DEPUIS
QUAND MODIFIE-T-ON GÉNÉTIQUEMENT DES ORGANISMES ?
Depuis des milliers d’années des variétés
de plantes et des races d’animaux sont croisées entre
elles afin d’obtenir des variétés/races nouvelles,
meilleures. Pour la fabrication du fromage ou de la bière,
on sélectionne sans cesse de nouvelles bactéries.
Ces pratiques font partie de ce que l’on appelle la sélection
génétique classique. Les croisements sont réalisés
au sein d’une même espèce ou on parle d’hybrides
lorsque le croisement concerne des types différents d’une
même espèce.
En fait, il s’agit ici toujours d’espèces ayant
une structure génétique identique où des milliers
de gènes sont échangés en même temps.
C’est de cette manière que s’est développée
la tomate sauvage originelle, de la taille d’un raisin, pour
atteindre sa version actuelle, plus généreuse.

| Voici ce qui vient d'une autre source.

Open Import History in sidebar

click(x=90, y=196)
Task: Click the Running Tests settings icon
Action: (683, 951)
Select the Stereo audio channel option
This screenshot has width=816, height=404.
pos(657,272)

Malheureusement, avec la sélection classique, il faut beaucoup
de temps avant d’obtenir une nouvelle variété/race
qui soit précisément dotée des propriétés
voulues.
La biotechnologie moderne, appliquée à partir des
années 70, ne croise pas de variétés/races
entre elles mais transplante des gènes étrangers dans
un micro-organisme, une plante ou un animal.
Il ne faut donc plus attendre des générations entières
avant que des croisements répétés aboutissent
à un organisme doté des propriétés recherchées.